David’s Osteomyelitis Ordeal
When David was 16 years old, (1989) he was a mountain bike enthusiast! On one occasion, in early summer, he went bike riding with his friends up by Bogus Basis above Boise and took a crash over the handlebars and ended up in a ditch! Each outing was an adventure and nothing kept him from doing what he loved!
Later, he experienced great pain above his ankle on his left leg. I took him to Dr. Borup who thought he had sprained his upper ankle or had a hairline fracture or such. After elevating, icing, and great prayer, nothing seemed to ease his growing pain. He was given a blessing. The leg was now swollen and double in size! Finally, he was bed-bound, agonizing, and suffering. At 9:30 PM one night, in desperation from his cries, I called Dr. Borup at his home. He suggested I take David immediately to ER so they could x-ray his leg. By midnight, I can remember the attending ER doctor coming to us and saying, “We cannot find what is wrong, so we’re going to put a soft cast on his leg to keep it from swelling more and admit him to the hospital.”
Two days went by with no doctor being willing nor able to offer any diagnosis on this very painful leg. Then, Dr. Michael Naeve, an orthopedic sports surgeon, came on his rounds one morning and said he would examine David’s leg. “I know what this is!” he exclaimed. “I haven’t seen anything like it since I was in Residency!” Surgery was scheduled for 3 hours later—an emergency surgery to save a boy’s leg!
We were anxiously there in the waiting room when Dr. Naeve finally appeared. “It was exactly as I predicted,” he explained. David had osteomyelitis in the bone of his leg. The disease was literally eating his bone away causing the great pain. Dr. Naeve said when he made the first incision, pus literally squirted in his face from the infection. He dug out the infected bone fragments, and said he couldn’t suture the wound; it would have to heal from the inside out. It was determined that in the bike fall, David had injured his leg. Then, a strep infection from a boil he had on his left knee traveled to the weakest part of his body (the sprained leg), and started eating away at the bone. Crazy still, when I think about it!
This was exactly what young 7-year-old Joseph Smith suffered when surgeons chiseled out part of his bone to save his leg, however, he had no morphine to cut the pain. Instead, his father used his full weight to hold his son down on the operating table. Joseph said it was the greatest ordeal he ever had to endure in his life!

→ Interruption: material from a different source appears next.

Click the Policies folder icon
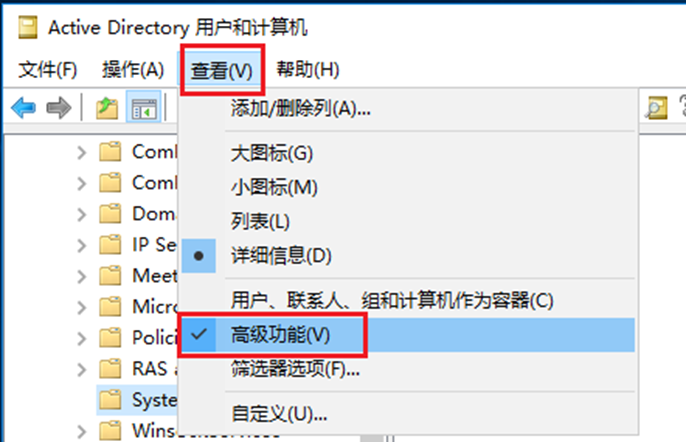Screen dimensions: 686x442 click(x=110, y=337)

David would require extensive nursing care for the following 3 months at home! I was taught how to change his large IV unit piped into his arm on a Heparin lock which had a high dosage of antibiotics. I became Nurse Shepherd with sterilized scissors, gloves, swabs, antiseptic, face mask, etc. that I used to clean the open wound daily. The hard part for me was actually SEEING this wound on my boy’s leg the first time. It was 4 inches long and open to the bone. I turned green (according to David) and almost passed out! (I took this picture that David keeps on his phone to this day!) Jim gave him a Priesthood Blessing, and family, friends, and ward members prayed for & supported him.

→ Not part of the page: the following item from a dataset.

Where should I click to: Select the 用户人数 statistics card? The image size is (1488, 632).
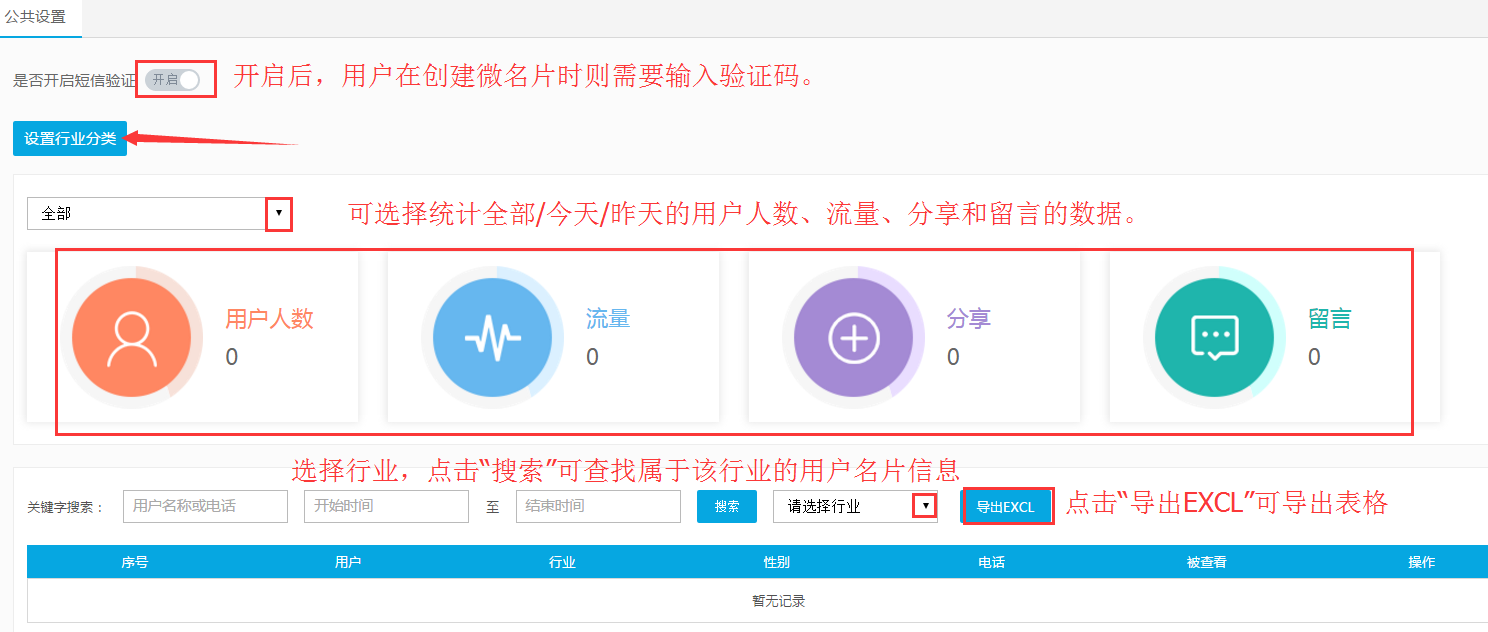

We were told that if I didn’t do my part right, we were still in danger of David’s losing his lower leg if it got infected. My own summer plans went zip at this point. I became nurse, maid, encourager, cook, clean-up detail, entertainment provider (no cell phone/laptops then), and go-to person for the next 3 months. “MOM!” was the usual cry. I held it together somehow. As I had cared for two invalid parents in previous years, I told myself, “I can do this!” One night the Heparin lock popped out at 11:30 at night as I changed IV bags. I rushed him to ER, and the nurses put it back. We were hanging in there!

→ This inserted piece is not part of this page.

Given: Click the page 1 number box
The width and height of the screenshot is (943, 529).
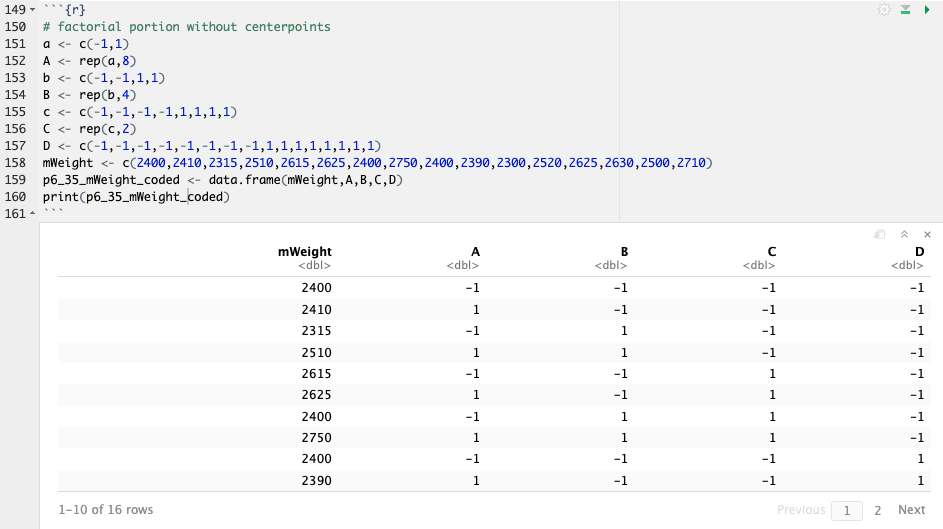Looking at the screenshot, I should [846, 510].
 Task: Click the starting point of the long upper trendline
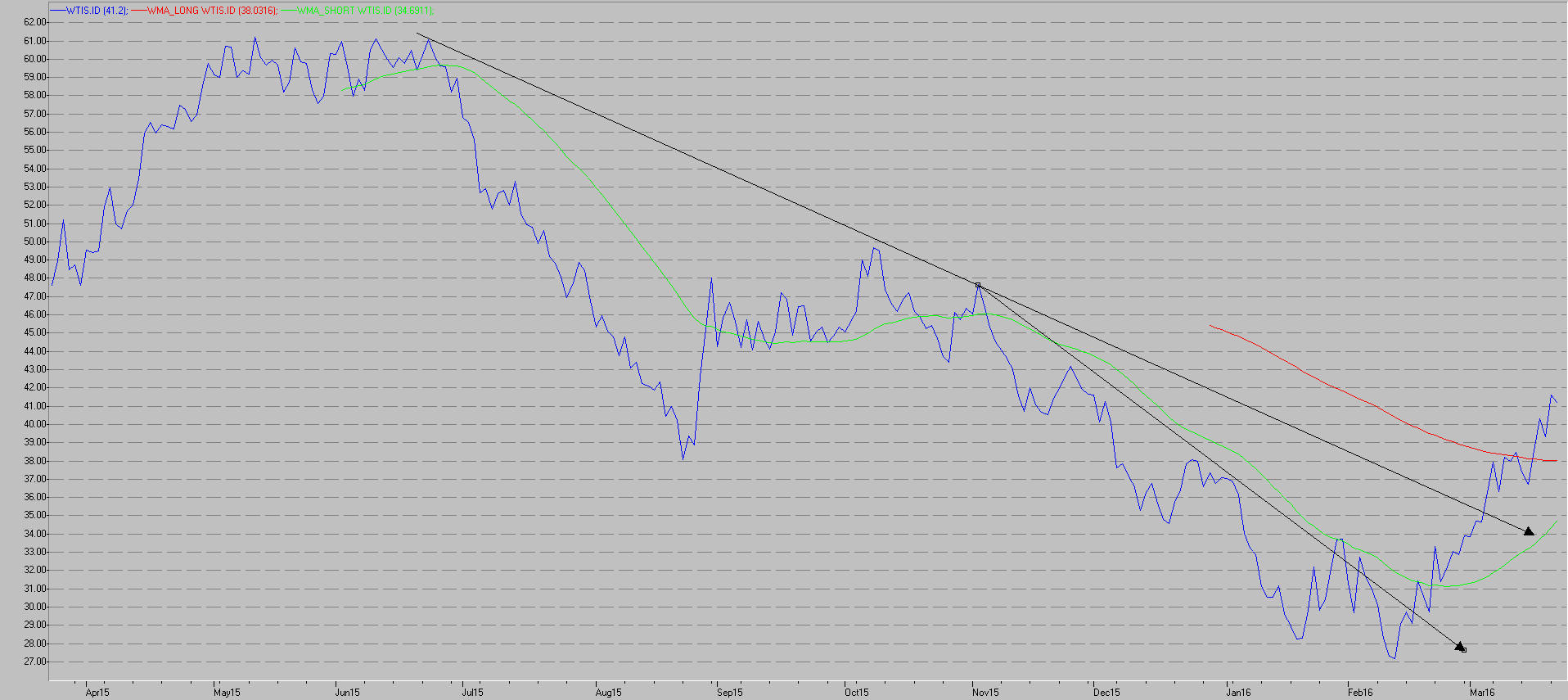(x=417, y=34)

Finally, by the end of August, we went to Dr. Naeve’s office to get our official clean-bill-of-health. He slapped David on the back (he was kinda gruff and outspoken) and said, “Well, it’s a good thing your mother got this right or you would have lost your leg!” Gasp! The doctor also told him that he wasn’t to play basketball. His leg was weak and couldn’t take the pounding up and down the court. There went David’s dream of being on the Boise High School basketball team or even the Church ball team. He started his high school days on crutches which he soon abandoned! As he got stronger, his dad encouraged him to try out for the BHS cross-country track team the next Spring which helped strengthen that leg!
David’s lower leg still clicks to this day when he twists and tweaks it--a reminder to him of that healing Priesthood Blessing his dad gave him, a very smart and skilled doctor, and a Mom who loved her son so much that she sacrificed big time for him so he could “have a leg to stand on”—for the rest of his life!
Memories of Carol Ann Shepherd 10-18
This picture gets me every....single....time!!! I have seen it a million times and am never prepared!!!